◆ Extracted records ◆

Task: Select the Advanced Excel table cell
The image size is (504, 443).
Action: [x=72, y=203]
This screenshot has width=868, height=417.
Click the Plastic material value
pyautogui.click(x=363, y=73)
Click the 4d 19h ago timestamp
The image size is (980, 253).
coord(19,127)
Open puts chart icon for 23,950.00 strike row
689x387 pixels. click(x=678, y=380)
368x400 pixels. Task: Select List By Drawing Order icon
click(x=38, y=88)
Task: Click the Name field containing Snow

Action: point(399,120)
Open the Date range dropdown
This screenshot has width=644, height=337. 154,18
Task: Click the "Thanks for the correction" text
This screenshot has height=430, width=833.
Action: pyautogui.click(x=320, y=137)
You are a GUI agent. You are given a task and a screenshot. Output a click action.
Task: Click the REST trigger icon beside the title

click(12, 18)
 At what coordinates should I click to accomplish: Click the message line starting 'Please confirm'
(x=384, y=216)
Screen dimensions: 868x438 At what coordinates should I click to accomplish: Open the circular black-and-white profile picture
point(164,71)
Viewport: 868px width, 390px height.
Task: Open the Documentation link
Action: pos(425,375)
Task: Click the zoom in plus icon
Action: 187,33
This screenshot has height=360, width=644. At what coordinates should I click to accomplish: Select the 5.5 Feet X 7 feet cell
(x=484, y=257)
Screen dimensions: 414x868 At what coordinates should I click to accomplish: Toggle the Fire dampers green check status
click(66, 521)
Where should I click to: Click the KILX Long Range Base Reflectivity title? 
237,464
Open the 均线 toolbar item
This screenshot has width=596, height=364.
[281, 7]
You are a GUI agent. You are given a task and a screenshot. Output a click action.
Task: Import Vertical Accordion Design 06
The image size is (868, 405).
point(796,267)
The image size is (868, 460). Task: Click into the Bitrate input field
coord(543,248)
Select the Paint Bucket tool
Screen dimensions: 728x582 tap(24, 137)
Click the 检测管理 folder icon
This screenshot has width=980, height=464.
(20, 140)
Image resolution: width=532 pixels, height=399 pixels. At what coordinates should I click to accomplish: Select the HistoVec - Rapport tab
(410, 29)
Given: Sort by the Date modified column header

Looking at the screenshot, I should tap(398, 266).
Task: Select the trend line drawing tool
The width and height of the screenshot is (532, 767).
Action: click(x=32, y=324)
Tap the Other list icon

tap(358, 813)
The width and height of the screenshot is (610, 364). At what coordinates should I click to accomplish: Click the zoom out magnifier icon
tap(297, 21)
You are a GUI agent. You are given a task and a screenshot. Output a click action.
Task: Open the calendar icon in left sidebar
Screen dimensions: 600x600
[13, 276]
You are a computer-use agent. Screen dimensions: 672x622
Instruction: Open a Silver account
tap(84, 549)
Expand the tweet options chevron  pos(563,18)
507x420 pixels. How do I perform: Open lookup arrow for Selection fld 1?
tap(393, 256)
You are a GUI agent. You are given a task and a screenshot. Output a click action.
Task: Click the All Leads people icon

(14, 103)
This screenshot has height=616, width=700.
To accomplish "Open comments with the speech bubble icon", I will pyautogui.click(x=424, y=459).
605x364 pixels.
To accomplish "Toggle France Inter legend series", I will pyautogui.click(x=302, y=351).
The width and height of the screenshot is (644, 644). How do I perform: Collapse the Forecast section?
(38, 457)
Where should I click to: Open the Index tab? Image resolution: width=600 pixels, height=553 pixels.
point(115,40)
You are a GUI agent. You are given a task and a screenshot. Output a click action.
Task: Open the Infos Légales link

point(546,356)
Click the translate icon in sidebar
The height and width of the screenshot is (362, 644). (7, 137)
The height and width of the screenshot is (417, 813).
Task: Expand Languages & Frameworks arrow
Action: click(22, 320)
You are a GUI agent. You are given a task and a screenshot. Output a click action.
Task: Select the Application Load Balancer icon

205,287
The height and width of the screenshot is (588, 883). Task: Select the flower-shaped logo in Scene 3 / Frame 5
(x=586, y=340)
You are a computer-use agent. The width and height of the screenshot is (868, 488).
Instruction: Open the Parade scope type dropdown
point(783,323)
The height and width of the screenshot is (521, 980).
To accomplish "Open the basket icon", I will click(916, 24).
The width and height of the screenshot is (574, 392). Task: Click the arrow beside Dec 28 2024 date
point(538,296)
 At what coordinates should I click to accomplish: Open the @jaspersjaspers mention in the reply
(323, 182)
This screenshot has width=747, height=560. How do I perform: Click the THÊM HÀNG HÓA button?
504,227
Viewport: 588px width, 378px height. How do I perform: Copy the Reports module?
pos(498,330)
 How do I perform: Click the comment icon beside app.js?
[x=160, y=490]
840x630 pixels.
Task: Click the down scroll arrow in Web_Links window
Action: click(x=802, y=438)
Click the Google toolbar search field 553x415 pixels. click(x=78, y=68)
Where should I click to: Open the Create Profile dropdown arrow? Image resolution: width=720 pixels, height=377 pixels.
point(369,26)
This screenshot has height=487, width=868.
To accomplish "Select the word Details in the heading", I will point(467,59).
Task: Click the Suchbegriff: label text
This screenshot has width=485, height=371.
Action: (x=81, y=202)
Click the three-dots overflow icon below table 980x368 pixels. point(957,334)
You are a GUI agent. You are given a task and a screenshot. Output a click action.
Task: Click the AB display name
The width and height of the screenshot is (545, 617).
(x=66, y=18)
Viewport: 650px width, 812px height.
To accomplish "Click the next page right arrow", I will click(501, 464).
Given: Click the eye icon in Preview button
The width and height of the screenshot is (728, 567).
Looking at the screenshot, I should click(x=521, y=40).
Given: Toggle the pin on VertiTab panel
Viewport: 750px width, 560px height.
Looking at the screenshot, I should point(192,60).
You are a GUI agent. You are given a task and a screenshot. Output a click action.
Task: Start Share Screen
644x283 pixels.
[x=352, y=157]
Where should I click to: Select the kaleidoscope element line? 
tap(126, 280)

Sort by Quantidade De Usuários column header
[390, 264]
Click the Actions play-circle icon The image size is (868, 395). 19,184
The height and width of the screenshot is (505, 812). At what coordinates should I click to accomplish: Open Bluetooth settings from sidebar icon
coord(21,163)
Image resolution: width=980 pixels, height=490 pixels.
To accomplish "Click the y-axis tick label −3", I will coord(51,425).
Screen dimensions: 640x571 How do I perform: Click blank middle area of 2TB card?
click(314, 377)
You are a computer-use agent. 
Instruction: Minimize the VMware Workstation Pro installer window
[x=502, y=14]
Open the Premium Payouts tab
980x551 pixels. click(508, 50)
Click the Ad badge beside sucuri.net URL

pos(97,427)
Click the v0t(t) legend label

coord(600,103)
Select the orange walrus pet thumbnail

◆ Work request ◆
In full and without alteration, reproduce the records above.

◆ Solution to the problem ◆
Task: Select the Advanced Excel table cell
The image size is (504, 443).
Action: [x=72, y=203]
This screenshot has width=868, height=417.
Click the Plastic material value
pyautogui.click(x=363, y=73)
Click the 4d 19h ago timestamp
The image size is (980, 253).
coord(19,127)
Open puts chart icon for 23,950.00 strike row
689x387 pixels. click(x=678, y=380)
368x400 pixels. Task: Select List By Drawing Order icon
click(x=38, y=88)
Task: Click the Name field containing Snow

Action: point(399,120)
Open the Date range dropdown
This screenshot has width=644, height=337. 154,18
Task: Click the "Thanks for the correction" text
This screenshot has height=430, width=833.
Action: pyautogui.click(x=320, y=137)
You are a GUI agent. You are given a task and a screenshot. Output a click action.
Task: Click the REST trigger icon beside the title

click(12, 18)
 At what coordinates should I click to accomplish: Click the message line starting 'Please confirm'
(x=384, y=216)
Screen dimensions: 868x438 At what coordinates should I click to accomplish: Open the circular black-and-white profile picture
point(164,71)
Viewport: 868px width, 390px height.
Task: Open the Documentation link
Action: pos(425,375)
Task: Click the zoom in plus icon
Action: 187,33
This screenshot has height=360, width=644. At what coordinates should I click to accomplish: Select the 5.5 Feet X 7 feet cell
(x=484, y=257)
Screen dimensions: 414x868 At what coordinates should I click to accomplish: Toggle the Fire dampers green check status
click(66, 521)
Where should I click to: Click the KILX Long Range Base Reflectivity title? 
237,464
Open the 均线 toolbar item
This screenshot has width=596, height=364.
[281, 7]
You are a GUI agent. You are given a task and a screenshot. Output a click action.
Task: Import Vertical Accordion Design 06
The image size is (868, 405).
point(796,267)
The image size is (868, 460). Task: Click into the Bitrate input field
coord(543,248)
Select the Paint Bucket tool
Screen dimensions: 728x582 tap(24, 137)
Click the 检测管理 folder icon
This screenshot has width=980, height=464.
(20, 140)
Image resolution: width=532 pixels, height=399 pixels. At what coordinates should I click to accomplish: Select the HistoVec - Rapport tab
(410, 29)
Given: Sort by the Date modified column header

Looking at the screenshot, I should tap(398, 266).
Task: Select the trend line drawing tool
The width and height of the screenshot is (532, 767).
Action: click(x=32, y=324)
Tap the Other list icon

tap(358, 813)
The width and height of the screenshot is (610, 364). At what coordinates should I click to accomplish: Click the zoom out magnifier icon
tap(297, 21)
You are a GUI agent. You are given a task and a screenshot. Output a click action.
Task: Open the calendar icon in left sidebar
Screen dimensions: 600x600
[13, 276]
You are a computer-use agent. Screen dimensions: 672x622
Instruction: Open a Silver account
tap(84, 549)
Expand the tweet options chevron  pos(563,18)
507x420 pixels. How do I perform: Open lookup arrow for Selection fld 1?
tap(393, 256)
You are a GUI agent. You are given a task and a screenshot. Output a click action.
Task: Click the All Leads people icon

(14, 103)
This screenshot has height=616, width=700.
To accomplish "Open comments with the speech bubble icon", I will pyautogui.click(x=424, y=459).
605x364 pixels.
To accomplish "Toggle France Inter legend series", I will pyautogui.click(x=302, y=351).
The width and height of the screenshot is (644, 644). How do I perform: Collapse the Forecast section?
(38, 457)
Where should I click to: Open the Index tab? Image resolution: width=600 pixels, height=553 pixels.
point(115,40)
You are a GUI agent. You are given a task and a screenshot. Output a click action.
Task: Open the Infos Légales link

point(546,356)
Click the translate icon in sidebar
The height and width of the screenshot is (362, 644). (7, 137)
The height and width of the screenshot is (417, 813).
Task: Expand Languages & Frameworks arrow
Action: click(22, 320)
You are a GUI agent. You are given a task and a screenshot. Output a click action.
Task: Select the Application Load Balancer icon

205,287
The height and width of the screenshot is (588, 883). Task: Select the flower-shaped logo in Scene 3 / Frame 5
(x=586, y=340)
You are a computer-use agent. The width and height of the screenshot is (868, 488).
Instruction: Open the Parade scope type dropdown
point(783,323)
The height and width of the screenshot is (521, 980).
To accomplish "Open the basket icon", I will click(916, 24).
The width and height of the screenshot is (574, 392). Task: Click the arrow beside Dec 28 2024 date
point(538,296)
 At what coordinates should I click to accomplish: Open the @jaspersjaspers mention in the reply
(323, 182)
This screenshot has width=747, height=560. How do I perform: Click the THÊM HÀNG HÓA button?
504,227
Viewport: 588px width, 378px height. How do I perform: Copy the Reports module?
pos(498,330)
 How do I perform: Click the comment icon beside app.js?
[x=160, y=490]
840x630 pixels.
Task: Click the down scroll arrow in Web_Links window
Action: click(x=802, y=438)
Click the Google toolbar search field 553x415 pixels. click(x=78, y=68)
Where should I click to: Open the Create Profile dropdown arrow? Image resolution: width=720 pixels, height=377 pixels.
point(369,26)
This screenshot has height=487, width=868.
To accomplish "Select the word Details in the heading", I will point(467,59).
Task: Click the Suchbegriff: label text
This screenshot has width=485, height=371.
Action: (x=81, y=202)
Click the three-dots overflow icon below table 980x368 pixels. point(957,334)
You are a GUI agent. You are given a task and a screenshot. Output a click action.
Task: Click the AB display name
The width and height of the screenshot is (545, 617).
(x=66, y=18)
Viewport: 650px width, 812px height.
To accomplish "Click the next page right arrow", I will click(501, 464).
Given: Click the eye icon in Preview button
The width and height of the screenshot is (728, 567).
Looking at the screenshot, I should click(x=521, y=40).
Given: Toggle the pin on VertiTab panel
Viewport: 750px width, 560px height.
Looking at the screenshot, I should point(192,60).
You are a GUI agent. You are given a task and a screenshot. Output a click action.
Task: Start Share Screen
644x283 pixels.
[x=352, y=157]
Where should I click to: Select the kaleidoscope element line? 
tap(126, 280)

Sort by Quantidade De Usuários column header
[390, 264]
Click the Actions play-circle icon The image size is (868, 395). 19,184
The height and width of the screenshot is (505, 812). At what coordinates should I click to accomplish: Open Bluetooth settings from sidebar icon
coord(21,163)
Image resolution: width=980 pixels, height=490 pixels.
To accomplish "Click the y-axis tick label −3", I will coord(51,425).
Screen dimensions: 640x571 How do I perform: Click blank middle area of 2TB card?
click(314, 377)
You are a computer-use agent. 
Instruction: Minimize the VMware Workstation Pro installer window
[x=502, y=14]
Open the Premium Payouts tab
980x551 pixels. click(508, 50)
Click the Ad badge beside sucuri.net URL

pos(97,427)
Click the v0t(t) legend label

coord(600,103)
Select the orange walrus pet thumbnail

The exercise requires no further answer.